Однажды вечером перед Рождеством она случайно встретила на улице неразлучных подруг Дарью и Анфису.
— Вот кто сегодня нам поможет! — воскликнула Анфиса, обнимая девочку. — Выручай. Пойдём с нами.
— Куда? — спросила Нинка.
— На ферму.
— А что делать?
— Евдокия Муравьёва, — доверительным тоном сказала Анфиса, — нечаянно села на иголку, и никто не может вытащить. Хирург где-то в деревне по срочному вызову. Подменная уехала в город сапожки чинить, а группа Евдокии целый день без присмотра. Скотники кормят так себе для отводу глаз, и мы доим как попало на скору руку. Поработай хоть вечер за Евдокию, иначе мы в церковь опоздаем.
— Ладно, — согласилась Нинка.
Пришли на ферму. Галина Максимовна не стала возражать. Ей даже понравилась эта идея — попробовать испытать дочь на настоящей работе.
— За Евдокию будет вкалывать, — сказала Анфиса бригадиру, который ещё издали увидел спешивших доярок и семенившую между ними девчонку, и догадываясь, для чего они её ведут, стоял в дверях в насторожённой позе.
— Начальство узнает, греха не оберёшься, — ответил Бархатов.
— Никто ничего не узнает, — сказала Анфиса. — Подумаешь один вечер.
— Вот именно — один вечер. Стоит ли из-за этого нарываться на неприятность?
— На торжественную службу всем охота, . — сказала Анфиса. — Добрые люди в церкви будут свечки зажигать, а мы тут с флягами возись.

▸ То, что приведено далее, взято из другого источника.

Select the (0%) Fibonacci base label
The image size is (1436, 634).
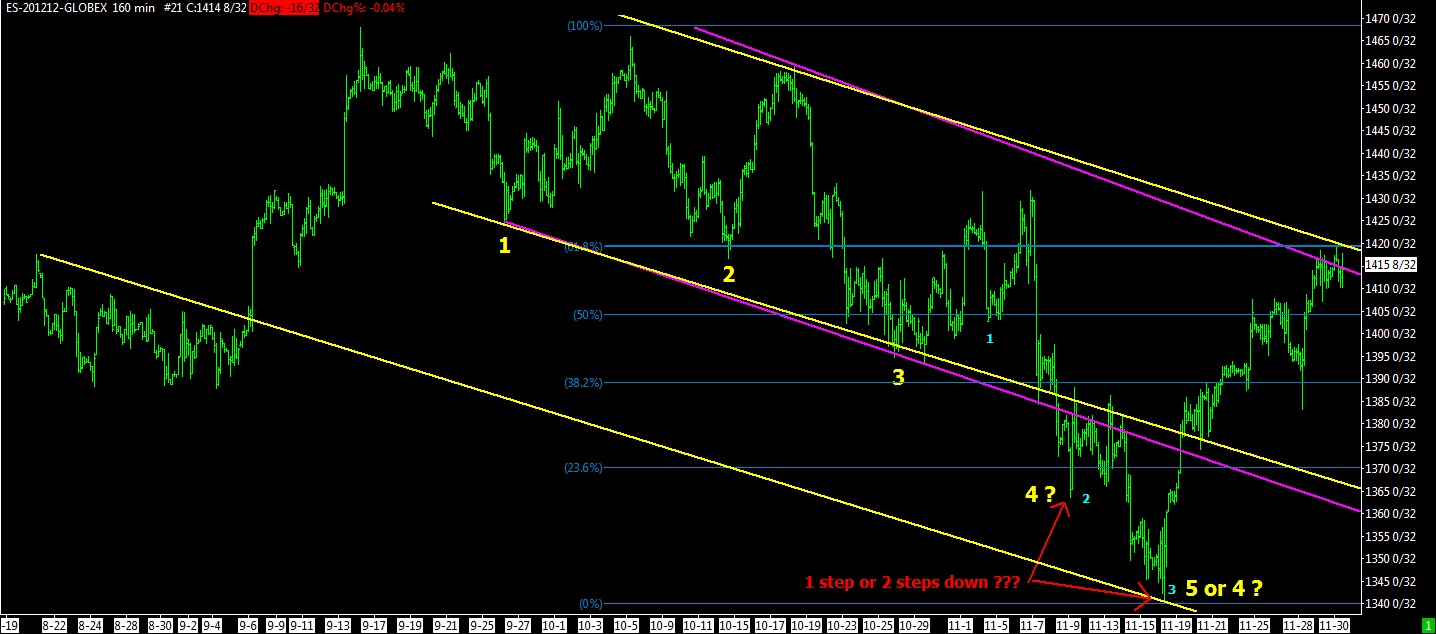[x=590, y=603]
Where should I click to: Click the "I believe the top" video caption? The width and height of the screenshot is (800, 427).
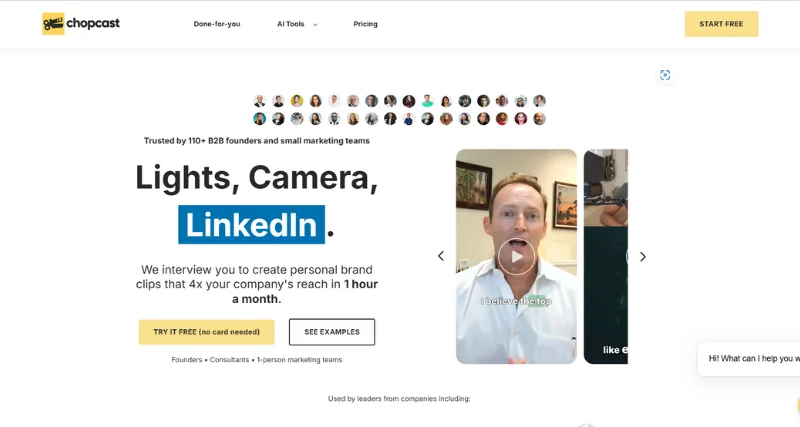click(x=515, y=300)
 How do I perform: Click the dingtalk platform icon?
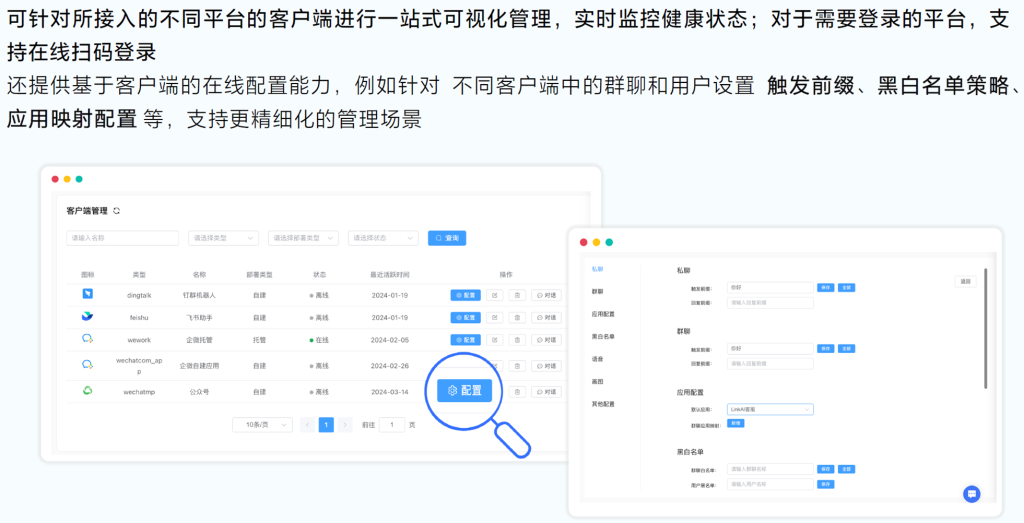coord(88,294)
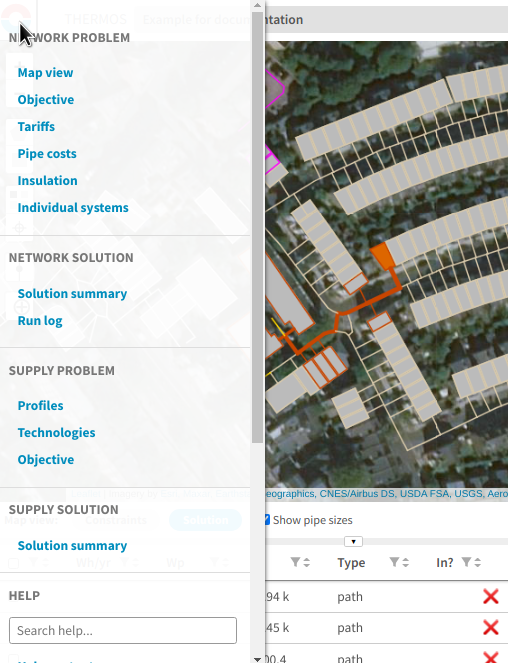Open the Map view page
This screenshot has width=508, height=663.
coord(45,73)
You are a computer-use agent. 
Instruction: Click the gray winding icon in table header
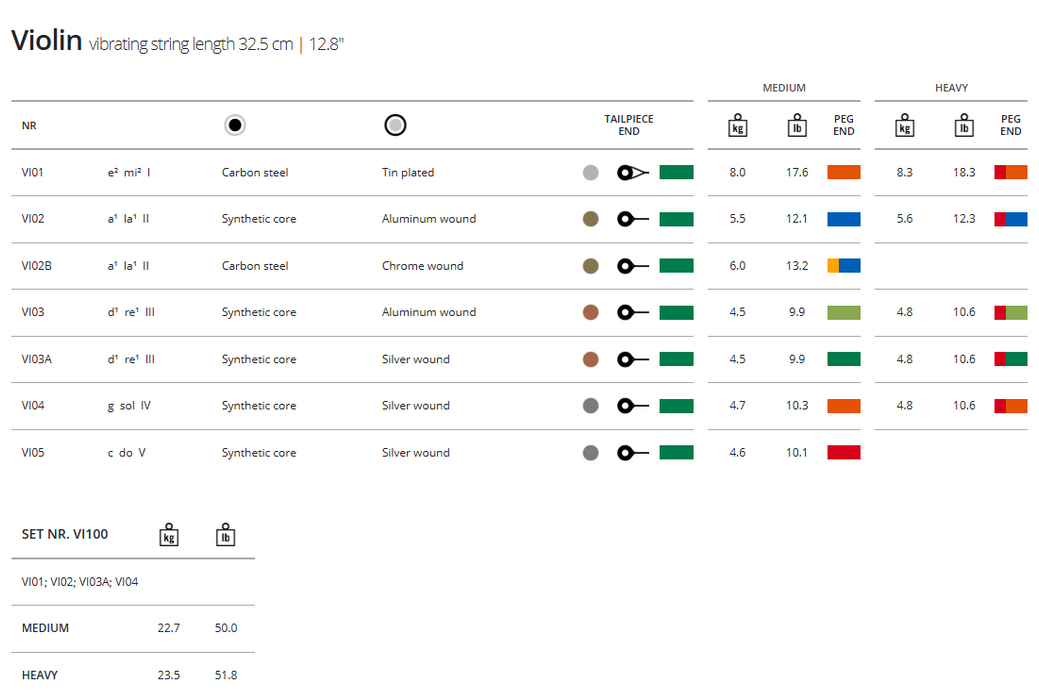[395, 125]
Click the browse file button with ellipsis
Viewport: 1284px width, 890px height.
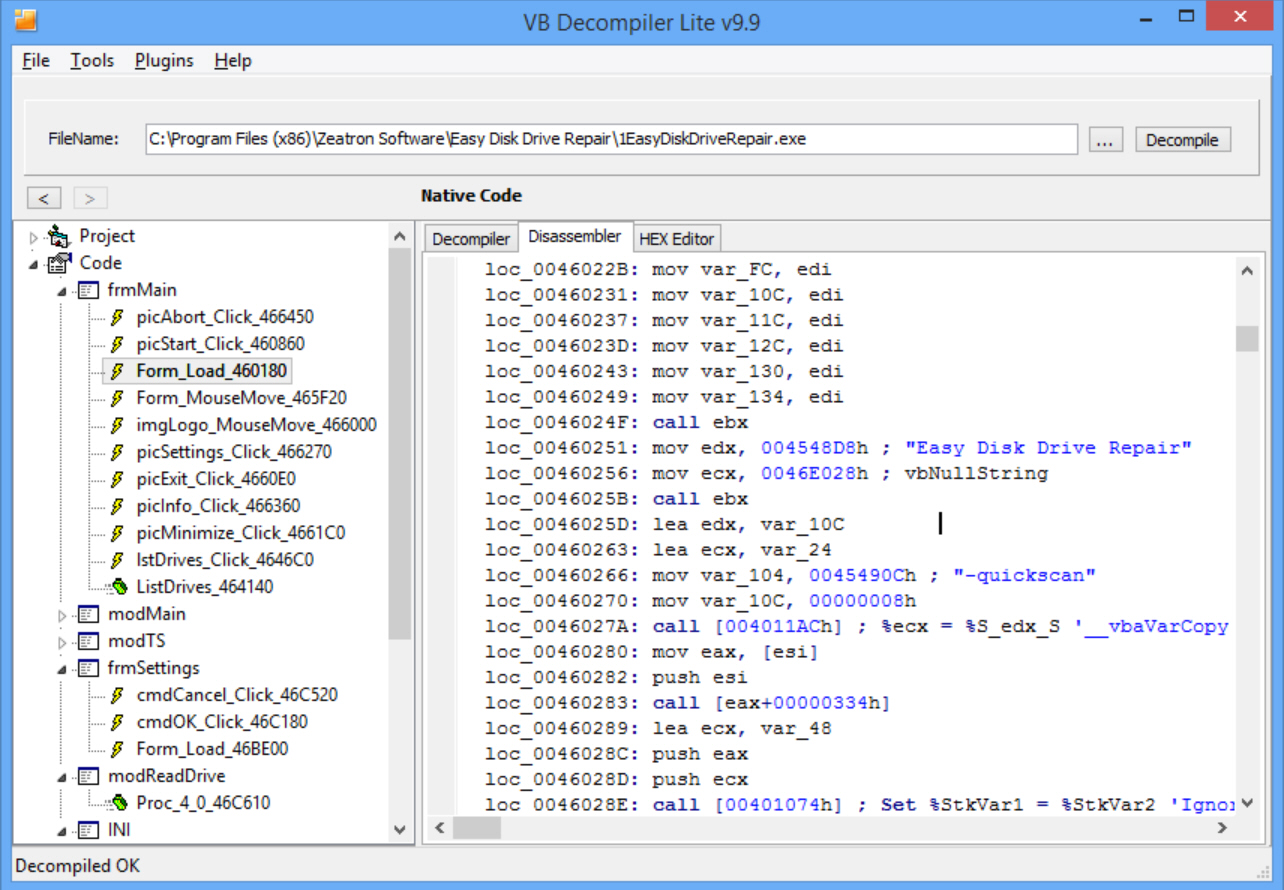(1103, 140)
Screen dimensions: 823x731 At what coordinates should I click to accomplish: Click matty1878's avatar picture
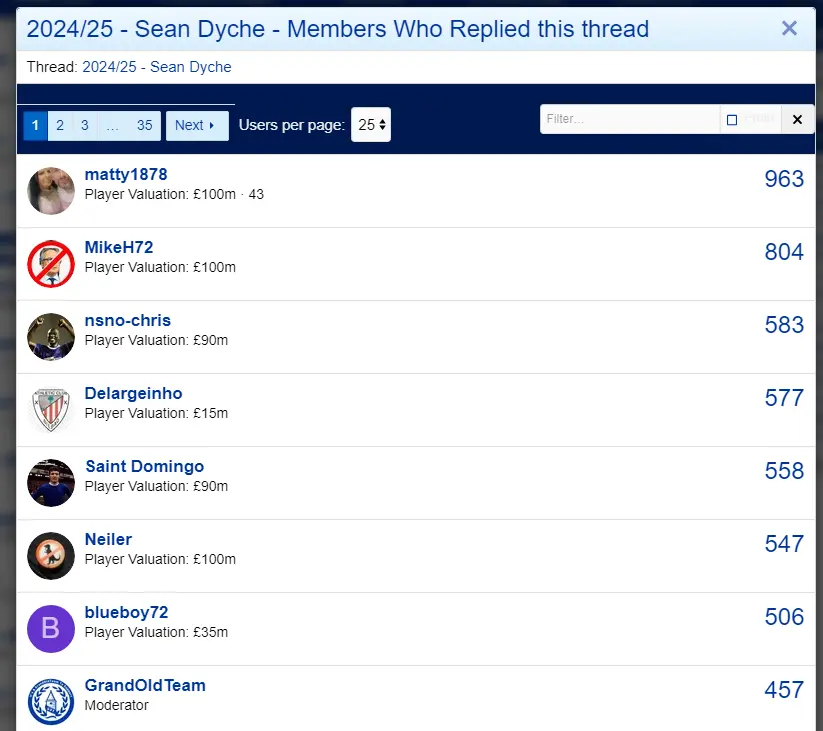point(51,191)
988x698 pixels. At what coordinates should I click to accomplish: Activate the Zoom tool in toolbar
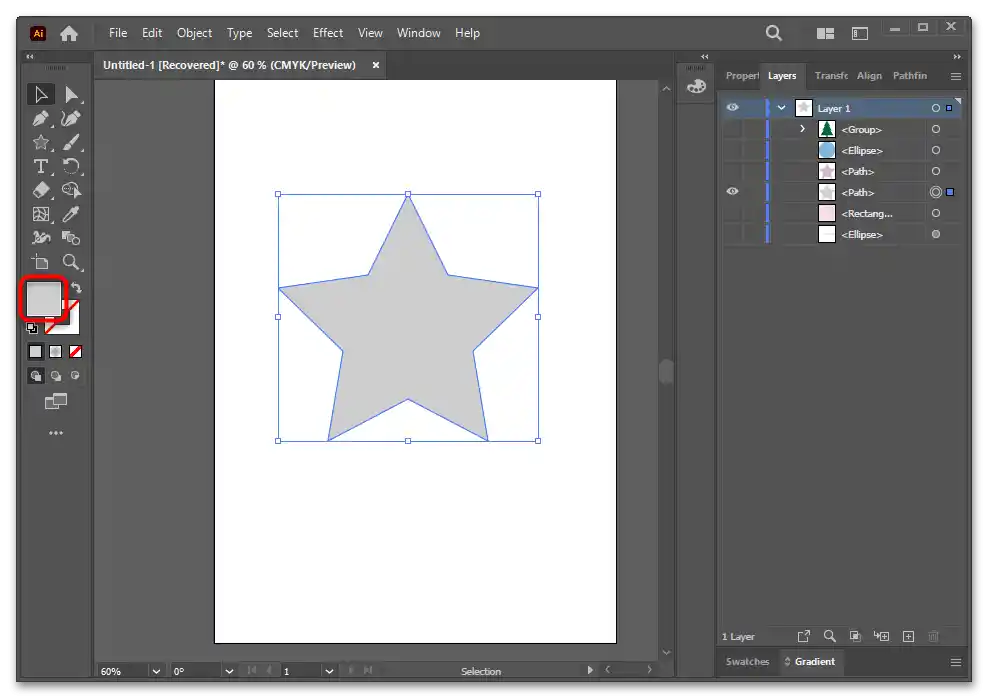coord(71,262)
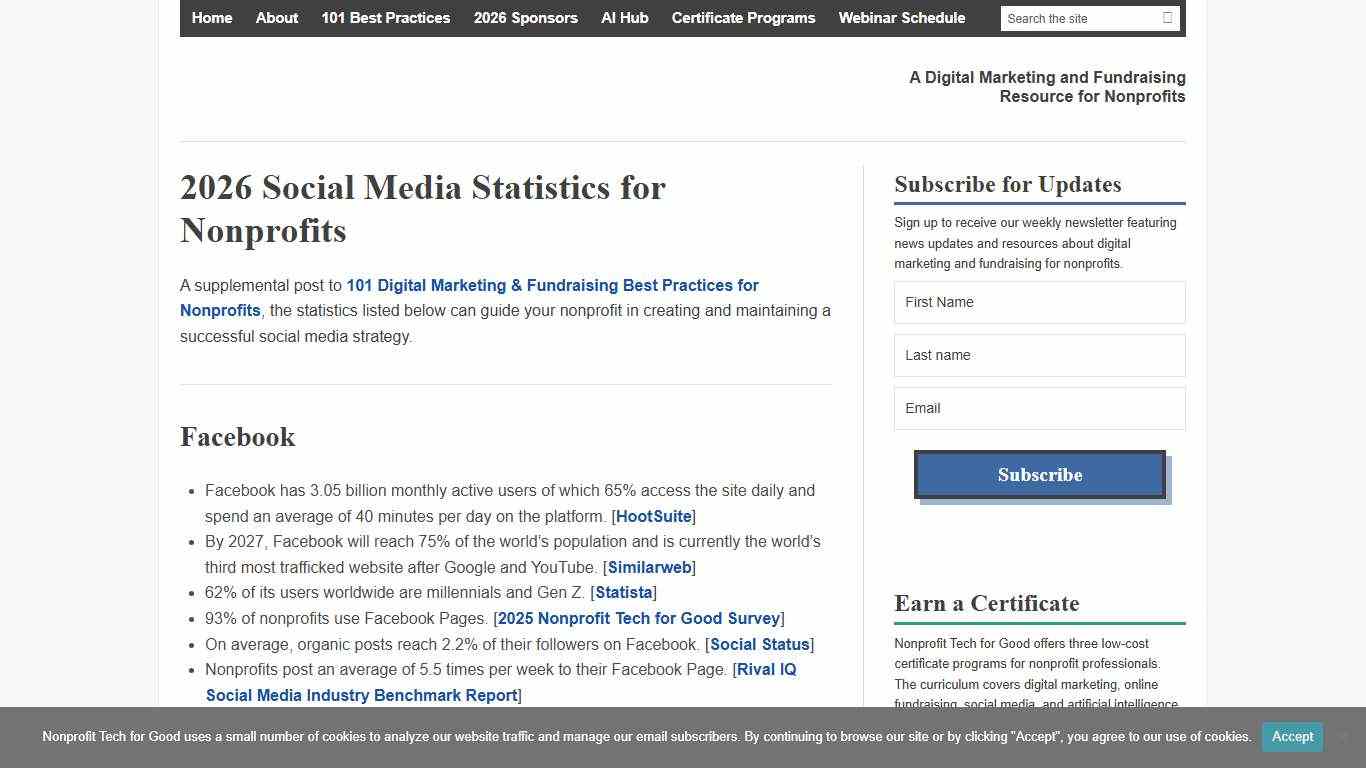1366x768 pixels.
Task: Open the AI Hub section
Action: click(x=624, y=18)
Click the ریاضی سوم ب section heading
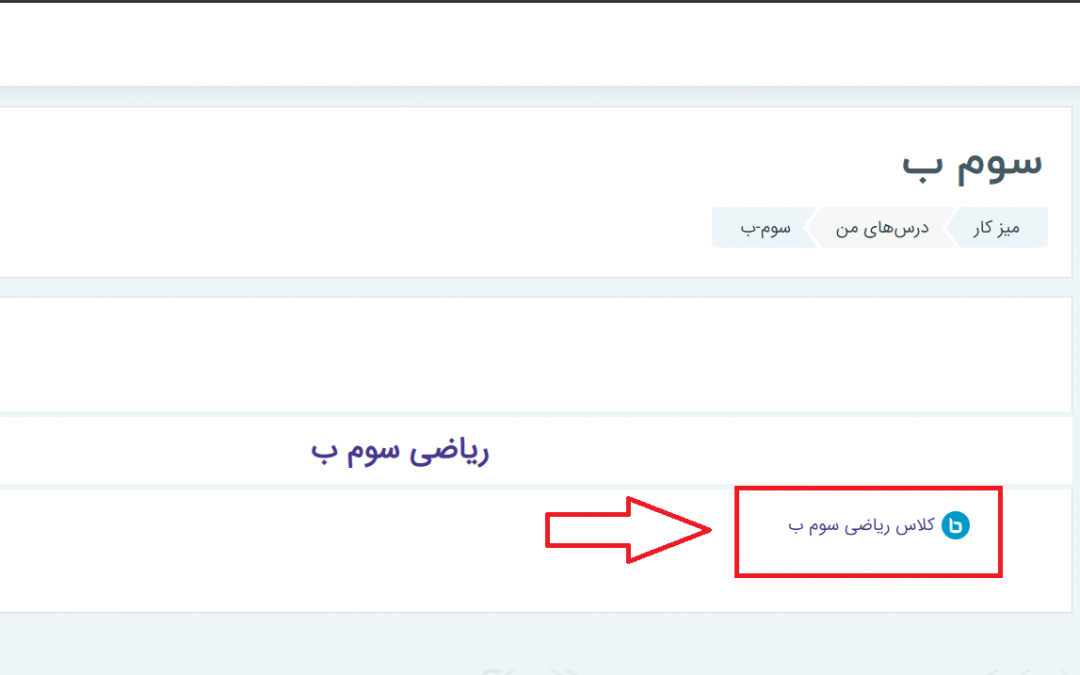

— Ничего, повозишься, — сказала Маргарита. — Ради того, чтобы Ветрова завтра в сапожках щеголяла, можно и повозиться. Егорыч же сам её отпустил.
— А откуда я знал, что Евдокия иголку в задницу воткнёт, — с досадой сказал бригадир.
— Ладно, — сказала Дарья. — Пусть она сегодня поработает, а вы помалкивайте, и всё останется между нами.
Анфиса осмелела.
— Беги в склад за подкормкой, — сказала она приказным тоном помощнице.
Нинка вопросительно уставилась на бригадира.
— Разреши ей, — сказала Дарья. — Вишь хочет, чтобы ты благословил.
— А! — махнул рукой бригадир и пошёл прочь. В группе Муравьёвой было тридцать коров. Нинка успела подоить около двадцати, когда Маргарита, закончив работу первой пришла помогать. Затем подошла Дарья, следом остальные доярки и все вместе быстро завершили дело.